Published by marco on

Disclaimer: these are notes I took while reading this book. They include citations I found interesting or enlightening or particularly well-written. In some cases, I’ve pointed out which of these applies to which citation; in others, I have not. Any benefit you gain from reading these notes is purely incidental to the purpose they serve of reminding me what I once read. Please see Wikipedia for a summary if I’ve failed to provide one sufficient for your purposes. If my notes serve to trigger an interest in this book, then I’m happy for you.

This is an early story of one of Pratchett’s favorite characters: Death. It’s wonderfully written, one of Pratchett’s best.

In it, Death takes a vacation. He goes to work on a farm. He has a vacation romance with the proprietress.

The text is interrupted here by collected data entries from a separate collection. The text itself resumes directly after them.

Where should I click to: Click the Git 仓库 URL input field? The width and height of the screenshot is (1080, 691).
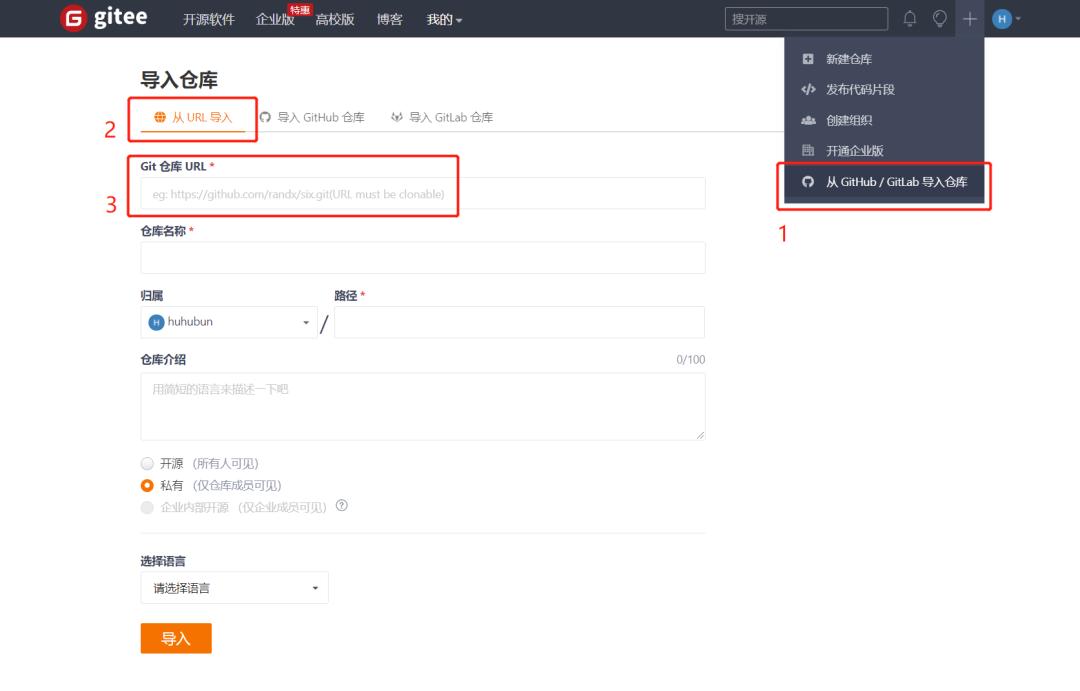[x=422, y=193]
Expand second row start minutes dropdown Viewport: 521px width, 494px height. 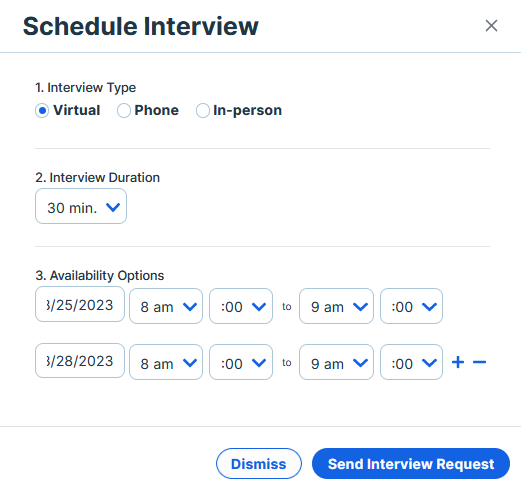(241, 362)
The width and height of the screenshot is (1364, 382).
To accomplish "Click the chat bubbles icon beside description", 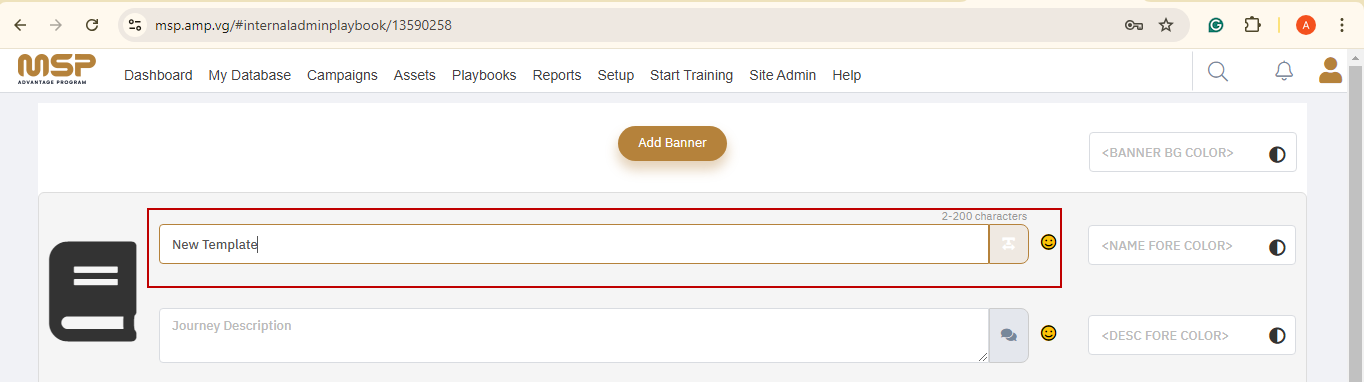I will pyautogui.click(x=1008, y=336).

The rest of the Discworld must deal with the temporary loss of death. Ghosts pile up. The wizards of Ankh Morporkh University try to get to the bottom of it. Reg Shoe—the zombie—pleas for the rights of the dead gain more weight as the number of the dead threatens to outweigh that of the living.

To fix this problem, humanity envisions a new Death, who comes for the old Death. Their battle is short. The old Death didn’t enjoy his job or his power—his stoicism and dedication win out over a lust for power.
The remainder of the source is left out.